* Stated task
Pull out every line of the entries below that contains the word "Expand", and copy each one unchanged.

* Input data
------------------------------------------------------------------------

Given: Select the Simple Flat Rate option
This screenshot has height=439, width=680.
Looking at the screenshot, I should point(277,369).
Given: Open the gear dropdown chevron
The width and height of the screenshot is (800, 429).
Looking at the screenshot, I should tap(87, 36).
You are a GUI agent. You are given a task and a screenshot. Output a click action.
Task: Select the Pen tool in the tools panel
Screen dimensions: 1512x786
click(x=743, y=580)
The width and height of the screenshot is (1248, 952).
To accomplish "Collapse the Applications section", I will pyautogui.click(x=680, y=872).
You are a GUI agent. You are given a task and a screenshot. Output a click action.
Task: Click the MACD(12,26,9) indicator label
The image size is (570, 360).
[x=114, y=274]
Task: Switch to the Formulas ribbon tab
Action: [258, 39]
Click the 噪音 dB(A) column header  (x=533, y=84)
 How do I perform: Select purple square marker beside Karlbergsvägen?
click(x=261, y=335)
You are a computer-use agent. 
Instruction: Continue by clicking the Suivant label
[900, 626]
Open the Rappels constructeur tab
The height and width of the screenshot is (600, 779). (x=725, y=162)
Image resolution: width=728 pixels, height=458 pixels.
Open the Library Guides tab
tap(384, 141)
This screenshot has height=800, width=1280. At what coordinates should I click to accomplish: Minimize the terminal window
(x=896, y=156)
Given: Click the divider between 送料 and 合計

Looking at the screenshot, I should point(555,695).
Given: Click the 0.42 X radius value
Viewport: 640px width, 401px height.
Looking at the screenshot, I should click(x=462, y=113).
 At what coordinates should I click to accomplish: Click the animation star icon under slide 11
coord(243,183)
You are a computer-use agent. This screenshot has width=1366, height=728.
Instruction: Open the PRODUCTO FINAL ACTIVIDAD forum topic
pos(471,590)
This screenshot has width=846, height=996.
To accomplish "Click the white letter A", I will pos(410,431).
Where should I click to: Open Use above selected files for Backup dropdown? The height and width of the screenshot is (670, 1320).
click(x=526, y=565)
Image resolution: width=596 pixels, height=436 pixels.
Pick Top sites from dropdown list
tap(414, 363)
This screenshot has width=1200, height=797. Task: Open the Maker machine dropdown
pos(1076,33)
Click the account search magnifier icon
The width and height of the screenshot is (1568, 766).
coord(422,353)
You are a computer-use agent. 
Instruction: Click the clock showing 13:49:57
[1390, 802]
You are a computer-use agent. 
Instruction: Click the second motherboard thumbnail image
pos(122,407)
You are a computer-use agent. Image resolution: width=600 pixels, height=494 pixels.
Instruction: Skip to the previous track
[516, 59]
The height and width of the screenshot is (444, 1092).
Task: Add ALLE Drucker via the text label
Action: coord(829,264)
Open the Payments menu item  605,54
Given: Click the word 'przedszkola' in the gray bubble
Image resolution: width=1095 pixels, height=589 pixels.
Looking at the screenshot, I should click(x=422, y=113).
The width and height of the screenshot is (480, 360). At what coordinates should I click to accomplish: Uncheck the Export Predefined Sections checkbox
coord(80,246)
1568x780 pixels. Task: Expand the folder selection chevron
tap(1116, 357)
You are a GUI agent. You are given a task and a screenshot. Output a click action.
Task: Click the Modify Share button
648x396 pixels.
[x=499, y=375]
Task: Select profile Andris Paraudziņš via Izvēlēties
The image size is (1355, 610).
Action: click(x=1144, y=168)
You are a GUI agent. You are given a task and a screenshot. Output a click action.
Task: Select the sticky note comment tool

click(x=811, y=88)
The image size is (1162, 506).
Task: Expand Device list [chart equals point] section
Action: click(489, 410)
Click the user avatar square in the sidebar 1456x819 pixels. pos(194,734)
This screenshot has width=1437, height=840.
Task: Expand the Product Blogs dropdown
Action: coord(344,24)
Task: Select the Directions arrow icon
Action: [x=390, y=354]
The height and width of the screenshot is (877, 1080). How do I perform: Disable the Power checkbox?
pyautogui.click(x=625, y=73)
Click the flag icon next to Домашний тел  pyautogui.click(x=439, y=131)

------------------------------------------------------------------------

* Result of this exercise
1568x780 pixels. Task: Expand the folder selection chevron
Task: Expand Device list [chart equals point] section
Task: Expand the Product Blogs dropdown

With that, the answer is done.